## Start Task material

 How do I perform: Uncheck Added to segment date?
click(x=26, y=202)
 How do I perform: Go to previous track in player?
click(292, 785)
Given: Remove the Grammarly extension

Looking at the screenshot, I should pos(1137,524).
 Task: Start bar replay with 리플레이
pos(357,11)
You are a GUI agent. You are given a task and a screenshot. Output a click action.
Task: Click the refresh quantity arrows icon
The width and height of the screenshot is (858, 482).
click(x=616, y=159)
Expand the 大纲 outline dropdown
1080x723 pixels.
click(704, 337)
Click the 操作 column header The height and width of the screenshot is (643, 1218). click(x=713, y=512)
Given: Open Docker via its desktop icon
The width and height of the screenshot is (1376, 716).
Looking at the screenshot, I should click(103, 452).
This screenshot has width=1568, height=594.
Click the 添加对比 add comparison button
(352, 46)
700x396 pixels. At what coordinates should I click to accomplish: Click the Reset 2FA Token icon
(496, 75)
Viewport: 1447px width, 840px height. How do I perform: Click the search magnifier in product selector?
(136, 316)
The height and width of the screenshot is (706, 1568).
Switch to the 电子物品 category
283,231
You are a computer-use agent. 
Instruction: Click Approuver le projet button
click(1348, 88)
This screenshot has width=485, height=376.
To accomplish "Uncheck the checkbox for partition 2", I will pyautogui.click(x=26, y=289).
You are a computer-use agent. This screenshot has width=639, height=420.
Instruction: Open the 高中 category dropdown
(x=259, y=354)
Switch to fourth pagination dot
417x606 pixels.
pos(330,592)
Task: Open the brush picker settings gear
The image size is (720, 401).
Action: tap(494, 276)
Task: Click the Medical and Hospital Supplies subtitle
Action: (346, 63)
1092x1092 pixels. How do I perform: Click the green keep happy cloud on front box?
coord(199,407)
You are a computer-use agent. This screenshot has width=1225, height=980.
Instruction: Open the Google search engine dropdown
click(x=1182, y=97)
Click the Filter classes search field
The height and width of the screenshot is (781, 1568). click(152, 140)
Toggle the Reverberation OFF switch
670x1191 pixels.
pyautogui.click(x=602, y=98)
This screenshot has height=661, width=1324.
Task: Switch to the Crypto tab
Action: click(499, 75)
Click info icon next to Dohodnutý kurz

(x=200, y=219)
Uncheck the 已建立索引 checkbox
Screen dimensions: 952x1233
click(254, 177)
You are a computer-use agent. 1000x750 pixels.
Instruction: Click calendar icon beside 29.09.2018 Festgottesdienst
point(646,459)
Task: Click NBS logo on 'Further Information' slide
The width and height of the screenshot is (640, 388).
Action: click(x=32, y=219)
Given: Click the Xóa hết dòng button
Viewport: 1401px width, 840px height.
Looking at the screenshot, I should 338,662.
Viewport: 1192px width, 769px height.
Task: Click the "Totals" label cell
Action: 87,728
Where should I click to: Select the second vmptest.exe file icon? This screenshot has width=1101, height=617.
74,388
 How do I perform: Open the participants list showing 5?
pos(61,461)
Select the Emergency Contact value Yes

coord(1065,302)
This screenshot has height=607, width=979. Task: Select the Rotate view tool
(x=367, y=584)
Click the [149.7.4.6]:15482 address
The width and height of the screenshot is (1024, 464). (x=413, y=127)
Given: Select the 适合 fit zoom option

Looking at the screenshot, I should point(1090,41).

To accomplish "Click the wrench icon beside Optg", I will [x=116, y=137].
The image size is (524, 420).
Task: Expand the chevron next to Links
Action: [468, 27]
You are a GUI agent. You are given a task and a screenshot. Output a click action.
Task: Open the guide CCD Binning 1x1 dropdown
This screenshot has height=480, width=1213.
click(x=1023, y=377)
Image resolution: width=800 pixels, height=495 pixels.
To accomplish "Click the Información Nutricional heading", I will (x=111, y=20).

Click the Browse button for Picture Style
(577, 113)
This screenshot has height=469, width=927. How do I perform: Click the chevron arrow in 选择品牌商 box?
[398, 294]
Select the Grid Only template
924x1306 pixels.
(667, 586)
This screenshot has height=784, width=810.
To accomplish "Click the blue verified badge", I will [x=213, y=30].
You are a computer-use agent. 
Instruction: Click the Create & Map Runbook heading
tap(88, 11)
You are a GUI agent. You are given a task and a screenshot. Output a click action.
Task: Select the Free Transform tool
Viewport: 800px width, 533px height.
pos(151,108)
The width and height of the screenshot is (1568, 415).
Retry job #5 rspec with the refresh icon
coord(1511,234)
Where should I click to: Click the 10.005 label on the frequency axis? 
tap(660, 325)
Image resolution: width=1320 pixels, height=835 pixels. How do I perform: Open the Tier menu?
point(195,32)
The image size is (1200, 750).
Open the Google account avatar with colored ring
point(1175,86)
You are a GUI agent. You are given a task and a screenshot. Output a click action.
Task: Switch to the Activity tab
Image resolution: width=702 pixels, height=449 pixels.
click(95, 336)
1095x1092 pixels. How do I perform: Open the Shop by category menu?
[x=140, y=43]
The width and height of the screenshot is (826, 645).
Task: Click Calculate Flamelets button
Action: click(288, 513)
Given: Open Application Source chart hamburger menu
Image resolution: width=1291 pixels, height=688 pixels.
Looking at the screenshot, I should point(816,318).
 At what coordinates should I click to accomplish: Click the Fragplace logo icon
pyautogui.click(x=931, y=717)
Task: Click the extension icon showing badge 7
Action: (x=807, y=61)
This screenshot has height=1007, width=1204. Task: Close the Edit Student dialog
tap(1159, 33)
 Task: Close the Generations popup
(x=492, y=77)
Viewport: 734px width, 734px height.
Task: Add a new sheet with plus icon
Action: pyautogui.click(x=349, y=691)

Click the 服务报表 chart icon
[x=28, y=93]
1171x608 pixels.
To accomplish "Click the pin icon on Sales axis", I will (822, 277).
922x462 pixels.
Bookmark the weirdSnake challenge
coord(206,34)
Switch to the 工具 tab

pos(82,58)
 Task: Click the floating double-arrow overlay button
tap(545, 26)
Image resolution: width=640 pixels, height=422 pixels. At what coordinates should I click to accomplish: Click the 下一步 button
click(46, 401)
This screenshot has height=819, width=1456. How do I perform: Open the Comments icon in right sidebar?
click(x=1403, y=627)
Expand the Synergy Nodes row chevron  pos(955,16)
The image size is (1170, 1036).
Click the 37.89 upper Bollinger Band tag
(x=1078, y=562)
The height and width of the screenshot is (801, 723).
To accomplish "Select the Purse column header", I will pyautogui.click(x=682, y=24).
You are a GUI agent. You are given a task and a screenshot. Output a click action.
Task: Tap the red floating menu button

## End Task material

- _Written problem_: Put every line of the listing above into a Markdown table with two columns, Row and Line, numbering the rows and leaving out blank lines.

- _Written solution_:
| Row | Line |
|---|---|
| 1 |  How do I perform: Uncheck Added to segment date? |
| 2 | click(x=26, y=202) |
| 3 |  How do I perform: Go to previous track in player? |
| 4 | click(292, 785) |
| 5 | Given: Remove the Grammarly extension |
| 6 | Looking at the screenshot, I should pos(1137,524). |
| 7 |  Task: Start bar replay with 리플레이 |
| 8 | pos(357,11) |
| 9 | You are a GUI agent. You are given a task and a screenshot. Output a click action. |
| 10 | Task: Click the refresh quantity arrows icon |
| 11 | The width and height of the screenshot is (858, 482). |
| 12 | click(x=616, y=159) |
| 13 | Expand the 大纲 outline dropdown |
| 14 | 1080x723 pixels. |
| 15 | click(704, 337) |
| 16 | Click the 操作 column header The height and width of the screenshot is (643, 1218). click(x=713, y=512) |
| 17 | Given: Open Docker via its desktop icon |
| 18 | The width and height of the screenshot is (1376, 716). |
| 19 | Looking at the screenshot, I should click(103, 452). |
| 20 | This screenshot has width=1568, height=594. |
| 21 | Click the 添加对比 add comparison button |
| 22 | (352, 46) |
| 23 | 700x396 pixels. At what coordinates should I click to accomplish: Click the Reset 2FA Token icon |
| 24 | (496, 75) |
| 25 | Viewport: 1447px width, 840px height. How do I perform: Click the search magnifier in product selector? |
| 26 | (136, 316) |
| 27 | The height and width of the screenshot is (706, 1568). |
| 28 | Switch to the 电子物品 category |
| 29 | 283,231 |
| 30 | You are a computer-use agent.  |
| 31 | Instruction: Click Approuver le projet button |
| 32 | click(1348, 88) |
| 33 | This screenshot has width=485, height=376. |
| 34 | To accomplish "Uncheck the checkbox for partition 2", I will pyautogui.click(x=26, y=289). |
| 35 | You are a computer-use agent. This screenshot has width=639, height=420. |
| 36 | Instruction: Open the 高中 category dropdown |
| 37 | (x=259, y=354) |
| 38 | Switch to fourth pagination dot |
| 39 | 417x606 pixels. |
| 40 | pos(330,592) |
| 41 | Task: Open the brush picker settings gear |
| 42 | The image size is (720, 401). |
| 43 | Action: tap(494, 276) |
| 44 | Task: Click the Medical and Hospital Supplies subtitle |
| 45 | Action: (346, 63) |
| 46 | 1092x1092 pixels. How do I perform: Click the green keep happy cloud on front box? |
| 47 | coord(199,407) |
| 48 | You are a computer-use agent. This screenshot has width=1225, height=980. |
| 49 | Instruction: Open the Google search engine dropdown |
| 50 | click(x=1182, y=97) |
| 51 | Click the Filter classes search field |
| 52 | The height and width of the screenshot is (781, 1568). click(152, 140) |
| 53 | Toggle the Reverberation OFF switch |
| 54 | 670x1191 pixels. |
| 55 | pyautogui.click(x=602, y=98) |
| 56 | This screenshot has height=661, width=1324. |
| 57 | Task: Switch to the Crypto tab |
| 58 | Action: click(499, 75) |
| 59 | Click info icon next to Dohodnutý kurz |
| 60 | (x=200, y=219) |
| 61 | Uncheck the 已建立索引 checkbox |
| 62 | Screen dimensions: 952x1233 |
| 63 | click(254, 177) |
| 64 | You are a computer-use agent. 1000x750 pixels. |
| 65 | Instruction: Click calendar icon beside 29.09.2018 Festgottesdienst |
| 66 | point(646,459) |
| 67 | Task: Click NBS logo on 'Further Information' slide |
| 68 | The width and height of the screenshot is (640, 388). |
| 69 | Action: click(x=32, y=219) |
| 70 | Given: Click the Xóa hết dòng button |
| 71 | Viewport: 1401px width, 840px height. |
| 72 | Looking at the screenshot, I should 338,662. |
| 73 | Viewport: 1192px width, 769px height. |
| 74 | Task: Click the "Totals" label cell |
| 75 | Action: 87,728 |
| 76 | Where should I click to: Select the second vmptest.exe file icon? This screenshot has width=1101, height=617. |
| 77 | 74,388 |
| 78 |  How do I perform: Open the participants list showing 5? |
| 79 | pos(61,461) |
| 80 | Select the Emergency Contact value Yes |
| 81 | coord(1065,302) |
| 82 | This screenshot has height=607, width=979. Task: Select the Rotate view tool |
| 83 | (x=367, y=584) |
| 84 | Click the [149.7.4.6]:15482 address |
| 85 | The width and height of the screenshot is (1024, 464). (x=413, y=127) |
| 86 | Given: Select the 适合 fit zoom option |
| 87 | Looking at the screenshot, I should point(1090,41). |
| 88 | To accomplish "Click the wrench icon beside Optg", I will [x=116, y=137]. |
| 89 | The image size is (524, 420). |
| 90 | Task: Expand the chevron next to Links |
| 91 | Action: [468, 27] |
| 92 | You are a GUI agent. You are given a task and a screenshot. Output a click action. |
| 93 | Task: Open the guide CCD Binning 1x1 dropdown |
| 94 | This screenshot has height=480, width=1213. |
| 95 | click(x=1023, y=377) |
| 96 | Image resolution: width=800 pixels, height=495 pixels. |
| 97 | To accomplish "Click the Información Nutricional heading", I will (x=111, y=20). |
| 98 | Click the Browse button for Picture Style |
| 99 | (577, 113) |
| 100 | This screenshot has height=469, width=927. How do I perform: Click the chevron arrow in 选择品牌商 box? |
| 101 | [398, 294] |
| 102 | Select the Grid Only template |
| 103 | 924x1306 pixels. |
| 104 | (667, 586) |
| 105 | This screenshot has height=784, width=810. |
| 106 | To accomplish "Click the blue verified badge", I will [x=213, y=30]. |
| 107 | You are a computer-use agent.  |
| 108 | Instruction: Click the Create & Map Runbook heading |
| 109 | tap(88, 11) |
| 110 | You are a GUI agent. You are given a task and a screenshot. Output a click action. |
| 111 | Task: Select the Free Transform tool |
| 112 | Viewport: 800px width, 533px height. |
| 113 | pos(151,108) |
| 114 | The width and height of the screenshot is (1568, 415). |
| 115 | Retry job #5 rspec with the refresh icon |
| 116 | coord(1511,234) |
| 117 | Where should I click to: Click the 10.005 label on the frequency axis?  |
| 118 | tap(660, 325) |
| 119 | Image resolution: width=1320 pixels, height=835 pixels. How do I perform: Open the Tier menu? |
| 120 | point(195,32) |
| 121 | The image size is (1200, 750). |
| 122 | Open the Google account avatar with colored ring |
| 123 | point(1175,86) |
| 124 | You are a GUI agent. You are given a task and a screenshot. Output a click action. |
| 125 | Task: Switch to the Activity tab |
| 126 | Image resolution: width=702 pixels, height=449 pixels. |
| 127 | click(95, 336) |
| 128 | 1095x1092 pixels. How do I perform: Open the Shop by category menu? |
| 129 | [x=140, y=43] |
| 130 | The width and height of the screenshot is (826, 645). |
| 131 | Task: Click Calculate Flamelets button |
| 132 | Action: click(288, 513) |
| 133 | Given: Open Application Source chart hamburger menu |
| 134 | Image resolution: width=1291 pixels, height=688 pixels. |
| 135 | Looking at the screenshot, I should point(816,318). |
| 136 |  At what coordinates should I click to accomplish: Click the Fragplace logo icon |
| 137 | pyautogui.click(x=931, y=717) |
| 138 | Task: Click the extension icon showing badge 7 |
| 139 | Action: (x=807, y=61) |
| 140 | This screenshot has height=1007, width=1204. Task: Close the Edit Student dialog |
| 141 | tap(1159, 33) |
| 142 |  Task: Close the Generations popup |
| 143 | (x=492, y=77) |
| 144 | Viewport: 734px width, 734px height. |
| 145 | Task: Add a new sheet with plus icon |
| 146 | Action: pyautogui.click(x=349, y=691) |
| 147 | Click the 服务报表 chart icon |
| 148 | [x=28, y=93] |
| 149 | 1171x608 pixels. |
| 150 | To accomplish "Click the pin icon on Sales axis", I will (822, 277). |
| 151 | 922x462 pixels. |
| 152 | Bookmark the weirdSnake challenge |
| 153 | coord(206,34) |
| 154 | Switch to the 工具 tab |
| 155 | pos(82,58) |
| 156 |  Task: Click the floating double-arrow overlay button |
| 157 | tap(545, 26) |
| 158 | Image resolution: width=640 pixels, height=422 pixels. At what coordinates should I click to accomplish: Click the 下一步 button |
| 159 | click(46, 401) |
| 160 | This screenshot has height=819, width=1456. How do I perform: Open the Comments icon in right sidebar? |
| 161 | click(x=1403, y=627) |
| 162 | Expand the Synergy Nodes row chevron  pos(955,16) |
| 163 | The image size is (1170, 1036). |
| 164 | Click the 37.89 upper Bollinger Band tag |
| 165 | (x=1078, y=562) |
| 166 | The height and width of the screenshot is (801, 723). |
| 167 | To accomplish "Select the Purse column header", I will pyautogui.click(x=682, y=24). |
| 168 | You are a GUI agent. You are given a task and a screenshot. Output a click action. |
| 169 | Task: Tap the red floating menu button |